Reputation: 25
So i am working with a dataset with two data frames. The Data Frames look like this:
df1:
Item_ID Item_Name
0 A
1 B
2 C
df2:
Item_slot_1 Item_slot_2 Item_Slot_3
2 2 1
1 2 0
0 1 1
The values in df2 represent the Item_ID from df1. How can i replace the values in df2 from the item_id to the actual item name so that df2 can look like:
Item_slot_1 Item_slot_2 Item_Slot_3
C C B
B C A
A B B
The data set in reality is much larger and has way more id's and names than just a,b and c
Upvotes: 1
Views: 89
Reputation: 51165
You can improve the speed of dictionary mapping with numpy
. If your items are numbered 0-N
this is trivial, if they are not, it gets a bit more tricky, but is still easily doable.
If the items in df1
are numbered 0-N
, use basic indexing:
a = df1['Item_Name'].values
b = df2.values
pd.DataFrame(a[b], columns=df2.columns)
Item_slot_1 Item_slot_2 Item_Slot_3
0 C C B
1 B C A
2 A B B
If they are not numbered 0-N
, here is a more general approach:
x = df1['Item_ID'].values
y = df1['Item_Name'].values
z = df2.values
m = np.arange(x.max() + 1, dtype=object)
m[x] = y
pd.DataFrame(m[z], columns=df2.columns)
Item_slot_1 Item_slot_2 Item_Slot_3
0 C C B
1 B C A
2 A B B
To only replace a subset of columns from df2
is also simple, let's demonstrate only replacing the first two columns of df2
:
x = df1['Item_ID'].values
y = df1['Item_Name'].values
cols = ['Item_slot_1', 'Item_slot_2']
z = df2[cols].values
m = np.arange(x.max() + 1, dtype=object)
m[x] = y
df2[cols] = m[z]
Item_slot_1 Item_slot_2 Item_Slot_3
0 C C 1
1 B C 0
2 A B 1
This type of indexing nets a hefty performance gain over apply
and replace
:
import string
df1 = pd.DataFrame({'Item_ID': np.arange(26), 'Item_Name': list(string.ascii_uppercase)})

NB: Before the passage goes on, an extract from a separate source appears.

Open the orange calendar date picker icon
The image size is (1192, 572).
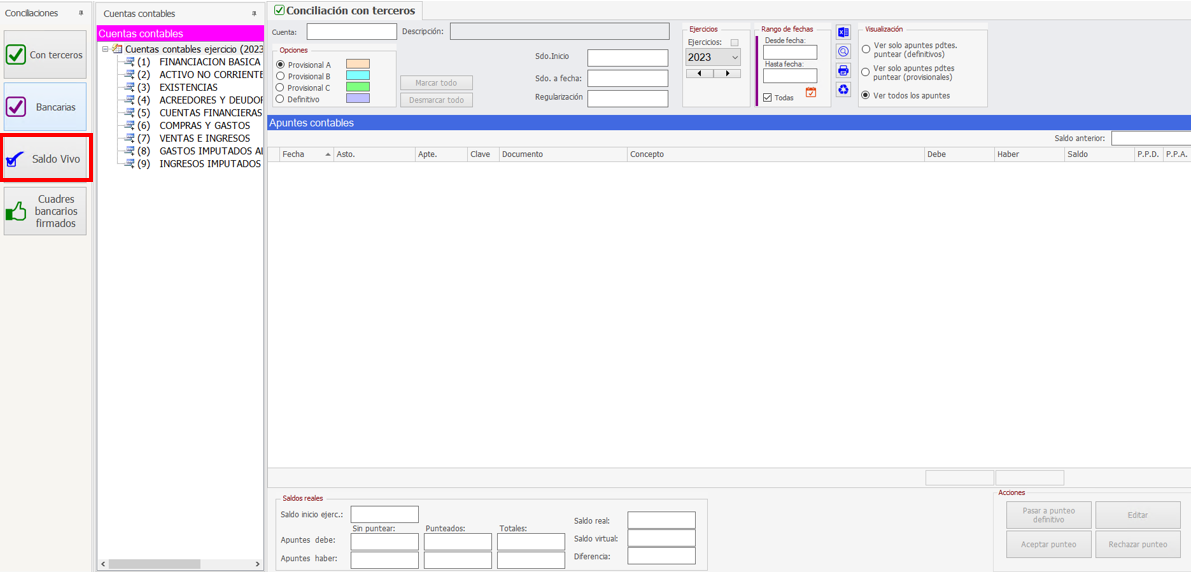(811, 93)
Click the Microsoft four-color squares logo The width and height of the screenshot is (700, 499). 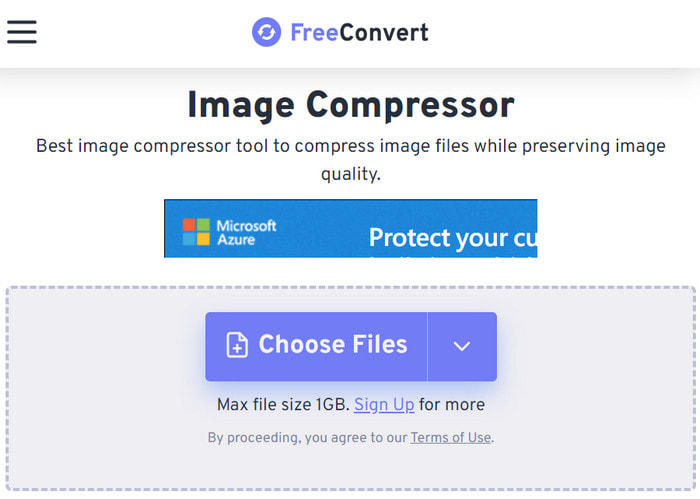(196, 232)
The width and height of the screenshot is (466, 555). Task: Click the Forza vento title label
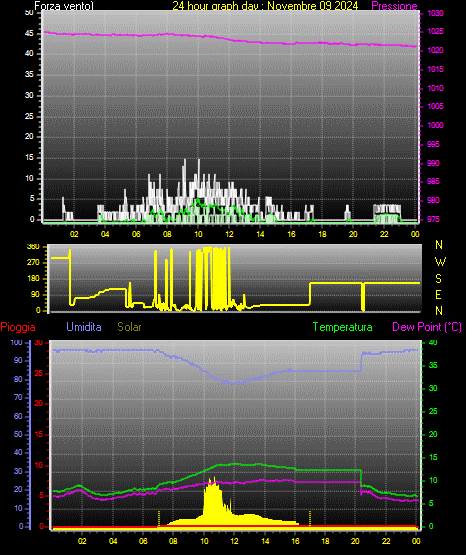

df2 = pd.DataFrame(np.random.randint(1, 26, (10000, 100)))
%%timeit
s = dict(zip(df1['Item_ID'], df1['Item_Name']))
df2.applymap(s.get)
158 ms ± 10.6 ms per loop (mean ± std. dev. of 7 runs, 10 loops each)
%%timeit
s = dict(zip(df1['Item_ID'], df1['Item_Name']))
df2.replace(s)
750 ms ± 34.7 ms per loop (mean ± std. dev. of 7 runs, 1 loop each)
%%timeit
s = dict(zip(df1['Item_ID'], df1['Item_Name']))
df2.apply(lambda x: x.map(s))
93.1 ms ± 4.19 ms per loop (mean ± std. dev. of 7 runs, 10 loops each)
%%timeit
x = df1['Item_ID'].values
y = df1['Item_Name'].values
z = df2.values
m = np.arange(x.max() + 1, dtype=object)
m[x] = y
pd.DataFrame(m[z], columns=df2.columns)
30.4 ms ± 182 µs per loop (mean ± std. dev. of 7 runs, 10 loops each)
Upvotes: 0
Reputation: 862471
Create dictionary by zip
and pass it to applymap
, or replace
or apply
with map
:
s = dict(zip(df1['Item_ID'], df1['Item_Name']))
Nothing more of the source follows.